**Text provided**.
§

This article is written by a student writer from the Her Campus at Colgate chapter.

If you’re a Colgate student or local resident, I’m sure you’ve heard all about the water main that burst just off of Broad Street on Sunday, February 6. The burst caused all kinds of problems, including a lower-campus drought and a campus-wide “boil water” notice in effect until Wednesday, February 9. The burst was sudden, with effects so wide-ranging that many students were left confused and thirsting for answers to uncertain questions. What does one do when sweet Chobani, dependable Donny’s, and even late-night Frank are forced to shut down? When campus-sanctioned, rationed Dasani water bottles are the only options in sight; where can one turn for flavor and variety?

While I can’t fix the water pressure and I certainly can’t purify whatever is dripping out of our faucets, I can offer a few alternatives to stay hydrated. And no, you don’t need to siphon water out of Lake Taylor, microwave snow, or clean out Price Chopper (again!). Rather, simply supplement your Dasani stash with the alternatives listed below and you’ll be a local resident of hydration nation again in no time!

GOT MILK? FRANK SURE DOES!

As the days without drinkable water march on, Frank’s infinite supply of milk seems to be the only constant. Frank prides itself on having every milk possible: almond, soy, coconut, cashew, and of course, your classic cow milk. If anything can produce milk, it’s the mini milk fridge at Frank dining hall. That said, if you don’t like milk, are lactose intolerant, or have galaphobia (aka a fear of milk—who can blame you), I’m afraid you’re out of luck for à la carte beverages at Frank. Enjoy your University-rationed Dasani and triple-boiled tank water, but don’t lose hope! Option #2 may be the solution you’ve been thirsting for.

§

**Raw data**.
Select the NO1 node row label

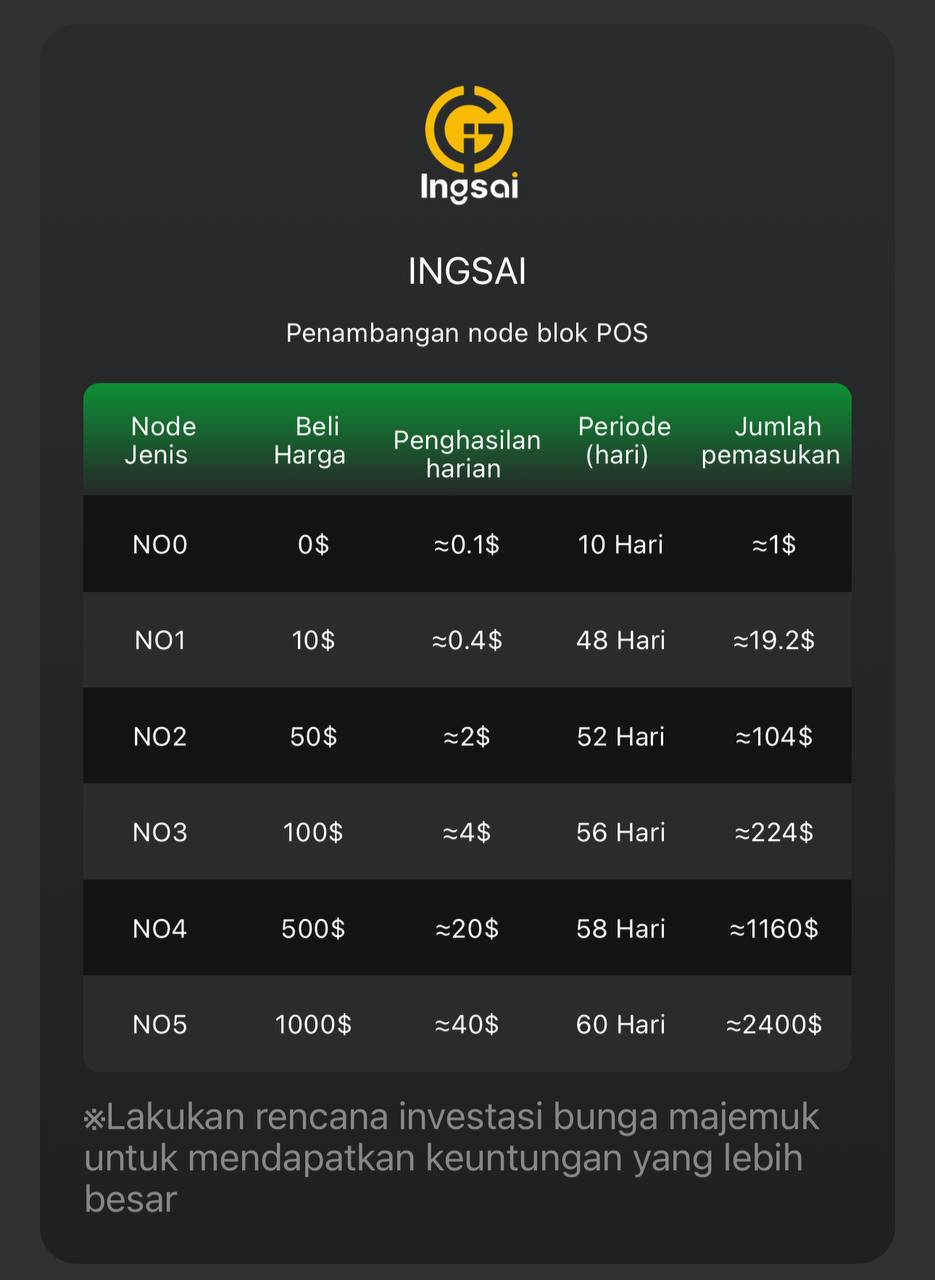[x=160, y=641]
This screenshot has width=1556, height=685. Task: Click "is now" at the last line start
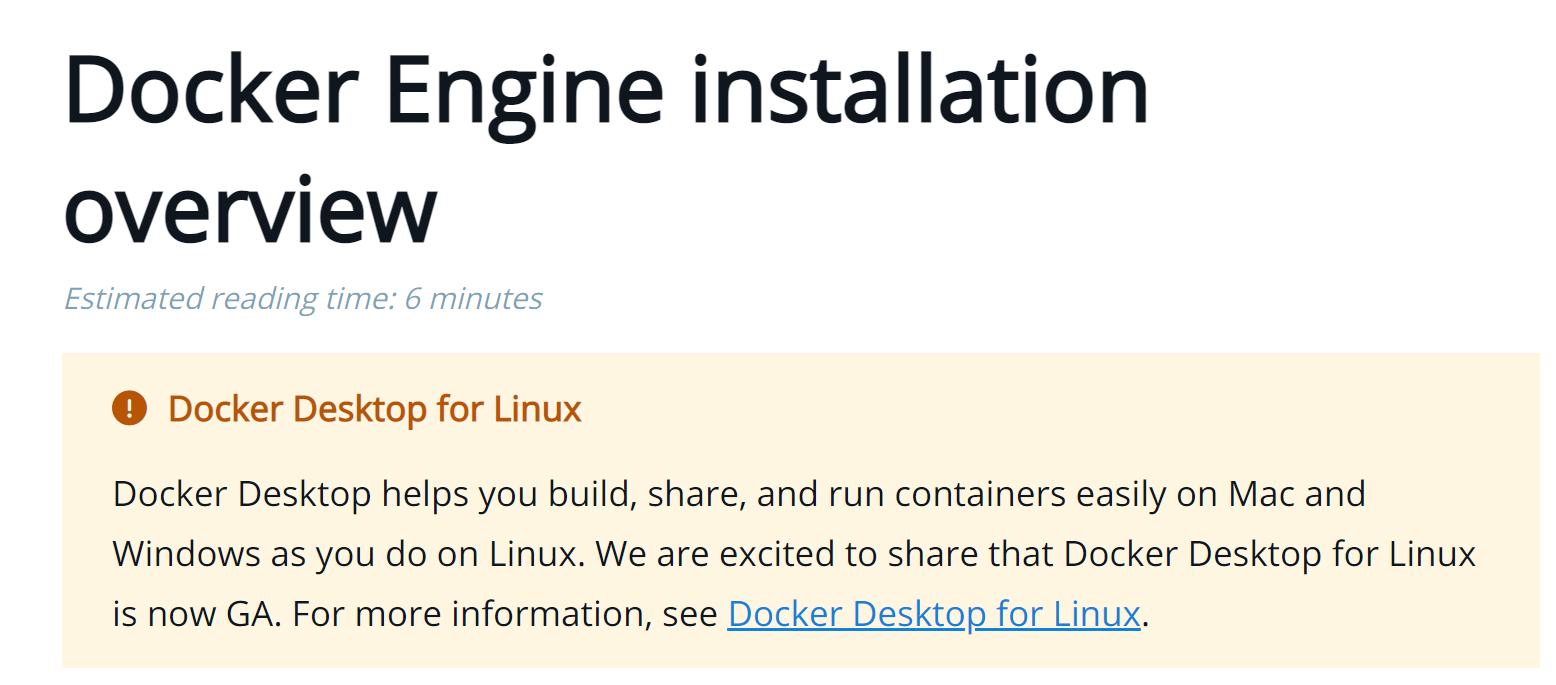click(x=159, y=613)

§

**Task list**.
a. Answer these questions using the article about the water main burst:
(i) On what day and date did the water main burst?
(ii) Until what day and date was the "boil water" notice in effect?
(iii) Which kinds of milk does Frank offer?
b. From the article about the water main burst, copy word for word the part that opens with the words containing "As the days" and closes with "been thirsting for.".
c. For each statement, say yes or no based on the article about the water main burst, and quote the words that decide it:
(i) The "boil water" notice covered only lower campus.
(ii) Frank offers cashew milk.
(iii) The writer tells readers they need to siphon water out of Lake Taylor.

**Response list**.
a.
(i) Sunday, February 6
(ii) Wednesday, February 9
(iii) Almond, soy, coconut, cashew, and classic cow milk

b.
As the days without drinkable water march on, Frank’s infinite supply of milk seems to be the only constant. Frank prides itself on having every milk possible: almond, soy, coconut, cashew, and of course, your classic cow milk. If anything can produce milk, it’s the mini milk fridge at Frank dining hall. That said, if you don’t like milk, are lactose intolerant, or have galaphobia (aka a fear of milk—who can blame you), I’m afraid you’re out of luck for à la carte beverages at Frank. Enjoy your University-rationed Dasani and triple-boiled tank water, but don’t lose hope! Option #2 may be the solution you’ve been thirsting for.

c.
(i) No: "a campus-wide “boil water” notice in effect until Wednesday, February 9"
(ii) Yes: "almond, soy, coconut, cashew, and of course, your classic cow milk"
(iii) No: "And no, you don’t need to siphon water out of Lake Taylor"